TOKYO, Sept 25 - The yen took a breather on Thursday as wariness of intervention and a retreat in Tokyo share prices tempered a bull run that had taken the currency to three-year highs against the dollar earlier in the week. Speculation lingered that a Group of Seven (G7) statement last week calling for flexibility in exchange rates would prevent the Bank of Japan (BOJ) from continuing its yen-selling intervention. But traders suspected that the Japanese authorities would not tolerate an abrupt rise in the yen to 110 to the dollar especially at the expense of stock prices.

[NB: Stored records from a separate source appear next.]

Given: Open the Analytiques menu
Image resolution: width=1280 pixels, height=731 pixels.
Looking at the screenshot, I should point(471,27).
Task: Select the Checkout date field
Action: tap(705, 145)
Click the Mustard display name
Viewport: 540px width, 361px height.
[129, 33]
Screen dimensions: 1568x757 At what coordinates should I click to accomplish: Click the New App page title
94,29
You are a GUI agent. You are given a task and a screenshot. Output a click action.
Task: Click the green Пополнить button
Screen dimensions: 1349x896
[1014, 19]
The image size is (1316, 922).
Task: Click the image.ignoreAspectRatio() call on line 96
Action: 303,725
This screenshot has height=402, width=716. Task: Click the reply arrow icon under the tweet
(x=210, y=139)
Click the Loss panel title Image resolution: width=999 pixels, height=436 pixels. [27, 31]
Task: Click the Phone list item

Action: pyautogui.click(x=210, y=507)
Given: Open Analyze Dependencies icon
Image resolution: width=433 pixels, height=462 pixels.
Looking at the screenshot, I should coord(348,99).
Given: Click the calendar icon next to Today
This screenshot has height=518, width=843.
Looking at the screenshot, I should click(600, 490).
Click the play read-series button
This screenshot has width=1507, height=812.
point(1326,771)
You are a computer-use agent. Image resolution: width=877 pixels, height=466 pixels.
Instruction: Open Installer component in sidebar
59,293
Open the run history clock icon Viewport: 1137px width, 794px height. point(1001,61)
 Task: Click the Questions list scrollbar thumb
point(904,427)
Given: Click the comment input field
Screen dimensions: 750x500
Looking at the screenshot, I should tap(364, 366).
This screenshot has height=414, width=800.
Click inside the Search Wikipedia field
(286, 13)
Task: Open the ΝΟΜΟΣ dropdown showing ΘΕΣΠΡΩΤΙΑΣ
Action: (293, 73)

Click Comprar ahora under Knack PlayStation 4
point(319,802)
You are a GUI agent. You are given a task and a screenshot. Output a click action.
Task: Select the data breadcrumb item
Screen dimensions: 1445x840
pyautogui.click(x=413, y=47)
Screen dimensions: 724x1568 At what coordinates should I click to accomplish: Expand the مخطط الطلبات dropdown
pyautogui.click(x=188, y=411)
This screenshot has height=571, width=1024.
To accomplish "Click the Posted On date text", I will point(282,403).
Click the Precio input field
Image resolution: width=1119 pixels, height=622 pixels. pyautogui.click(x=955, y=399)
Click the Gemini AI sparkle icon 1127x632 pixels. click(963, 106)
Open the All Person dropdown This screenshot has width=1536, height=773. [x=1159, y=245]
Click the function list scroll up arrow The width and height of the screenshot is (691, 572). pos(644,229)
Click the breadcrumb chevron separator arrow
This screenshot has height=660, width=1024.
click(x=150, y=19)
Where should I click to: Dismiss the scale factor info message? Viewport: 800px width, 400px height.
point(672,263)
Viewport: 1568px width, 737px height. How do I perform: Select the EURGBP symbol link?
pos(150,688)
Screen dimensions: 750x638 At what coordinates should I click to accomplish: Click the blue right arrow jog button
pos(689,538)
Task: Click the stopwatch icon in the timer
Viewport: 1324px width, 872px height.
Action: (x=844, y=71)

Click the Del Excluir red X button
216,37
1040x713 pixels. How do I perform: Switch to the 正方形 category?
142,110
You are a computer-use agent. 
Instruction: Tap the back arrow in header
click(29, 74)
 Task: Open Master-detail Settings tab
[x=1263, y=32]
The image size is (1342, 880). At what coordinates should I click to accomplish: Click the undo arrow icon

Japan's top financial diplomat, Zembei Mizoguchi, said that the authorities were ready to intervene against a rising yen if necessary. "We are seeing speculative moves, and that's not appropriate. We will always be ready to act as needed and will be watching the market," Mizoguchi, the vice finance minister for international affairs, told reporters as he arrived at his office. Having risen to 112.02 yen, the dollar was quoted at 111.85/90 yen at 0236 GMT, compared with about 111.80 yen in late New York trade on Wednesday. The dollar was also steady against the euro at around $1.1479/81 to the single currency versus $1.1485/89. "There is still a feeling that they (the BOJ) might come in any time now," said Hiroyuki Watanabe, a foreign exchange manager at Shinsei Bank. "A lot of people have accumulated long yen positions and are ready to take profit. I would expect the market to careen to and fro between 110 and 115 for now," he said, adding that he expected the yen to gravitate toward 110 in the absence of intervention.
NIKKEI PULLBACK
The recent upward pressure on the yen abated due in part to a sharp pullback in the Tokyo stock market's Nikkei average, given that a rebound of more than 40 percent in the Nikkei from 20-year lows set in April had been a major driver behind the yen's recent rise. The Nikkei average <.N225> ended the morning session down 2.34 percent at 10,256.95 after earlier hitting a four-week intraday low of 10,225.48. Traders said there were also diverging views in the market on whether Japan, which had spent a record nine trillion yen ($80.47 billion) in currency market intervention in the first seven months of the year, had really changed its strategy. "I feel that Japan may not intervene the way it used to, which is to defend a certain level of the yen," said Toru Umemoto, currency strategist at Morgan Stanley Japan. "Japan has spent so much money on intervention, but criticism from other nations has grown, and because of fund inflows to Japan, intervention has begun to lose effect," he said. Junya Tanase, forex strategist at JP Morgan Chase in Tokyo, sees the yen strengthening further.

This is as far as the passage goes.